In September the late Nirvana singer's mother Wendy O'Connor announced that she was putting the home in Aberdeen, Washington, up for sale for $500,000 (£303,000).
But journalist Jaime Dunkle, from Portland, Oregon, has made a plan to preserve the property where Cobain lived on and off until he was 20.
She has set up a GoFundMe webpage where she says she wants to "[make] sure this house is memorialised by us fans so it doesn't end up in the clutches of capitalist greed".
Dunkle, 33, was allowed inside the 1.5 storey bungalow and into Cobain's old bedroom in order to take photos and video.
She posted them on the crowdfunding site and said: "Being inside was a total head spin. As I wandered around, looking in closets, I imagined him as a teen, crouched inside, scribbling in his diaries or making sketches.
"All I could think was that I was seeing through his eyes and walking in his footsteps."
Dunkle says she wants the home to stay as it is but to be filled with donated Cobain possessions.
But while her webpage has been viewed dozens of times, only five people have so far contributed since March 2.

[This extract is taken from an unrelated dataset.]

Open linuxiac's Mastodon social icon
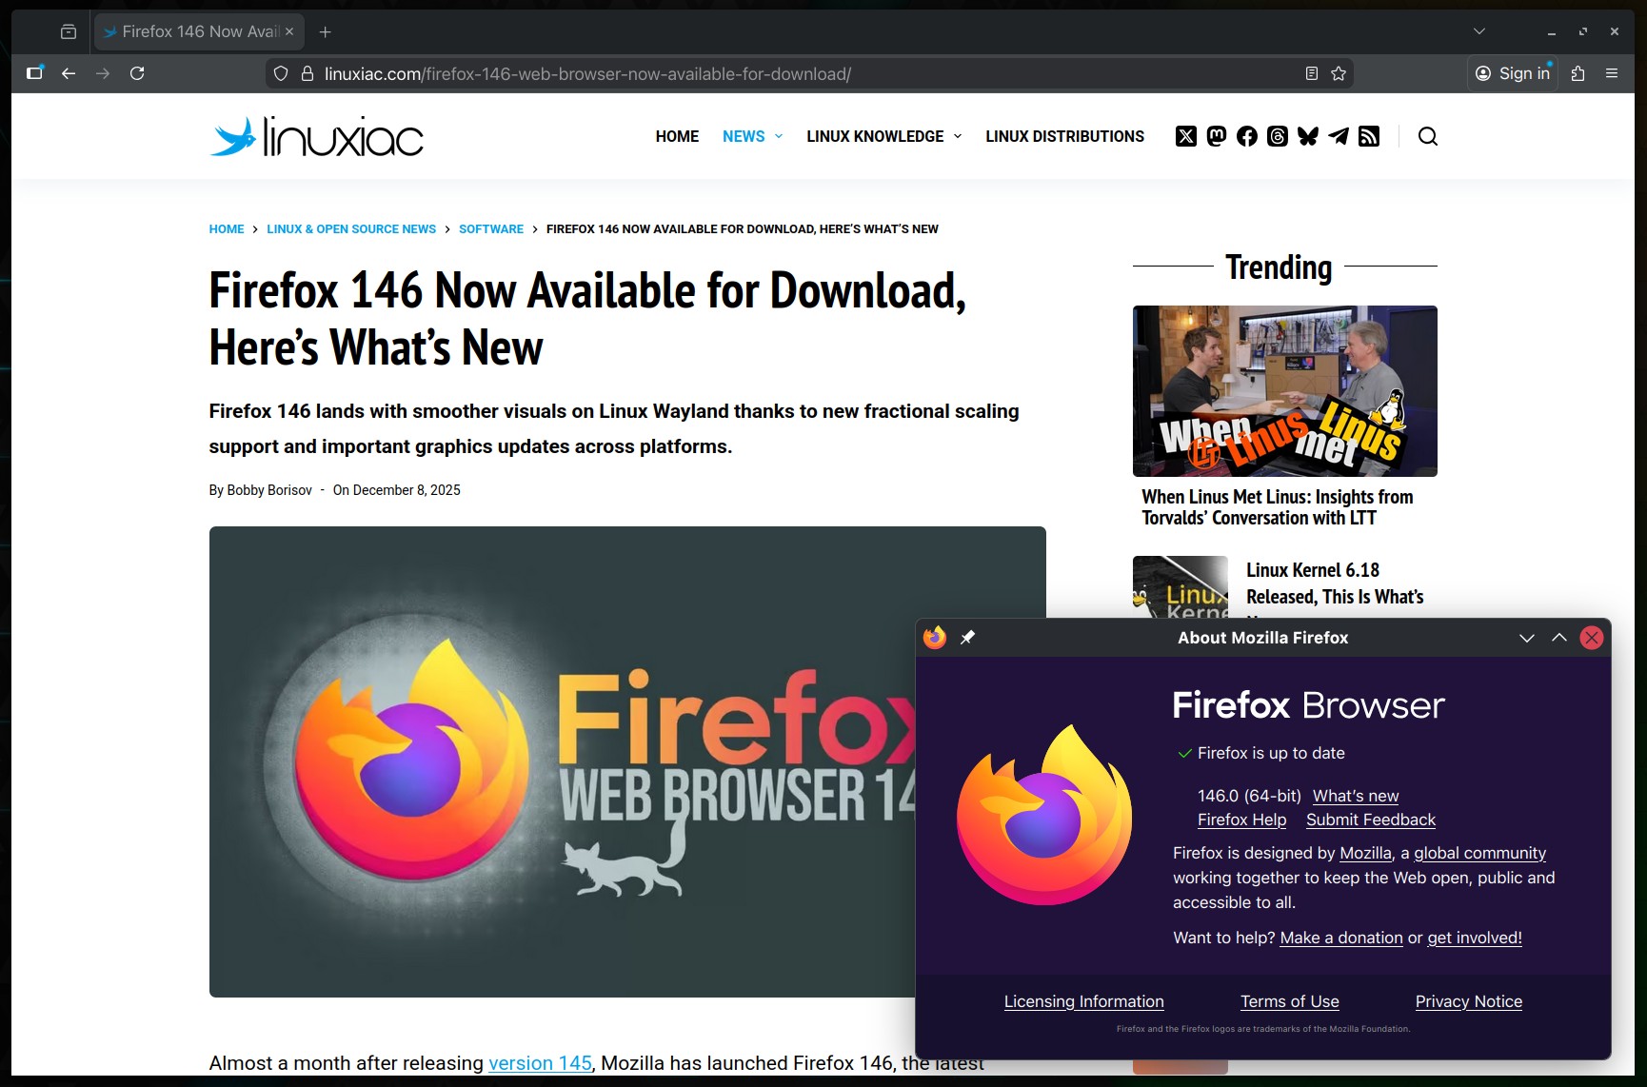The image size is (1647, 1087). click(x=1217, y=136)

The last time the house was assessed for sale it was valued at less than $67,000 (£40,000).
In a statement released last year Cobain's sister Kim Cobain said: "We've decided to sell the home to create a legacy for Kurt.
"Yes, there are some mixed feelings since we have all loved the home and it carries so many great memories. But our family has moved on from Washington, and [we] feel it's time to let go of the home."
Cobain, who was married to Courtney Love and had one daughter called Frances Bean, committed suicide in Seattle in 1994 aged 27.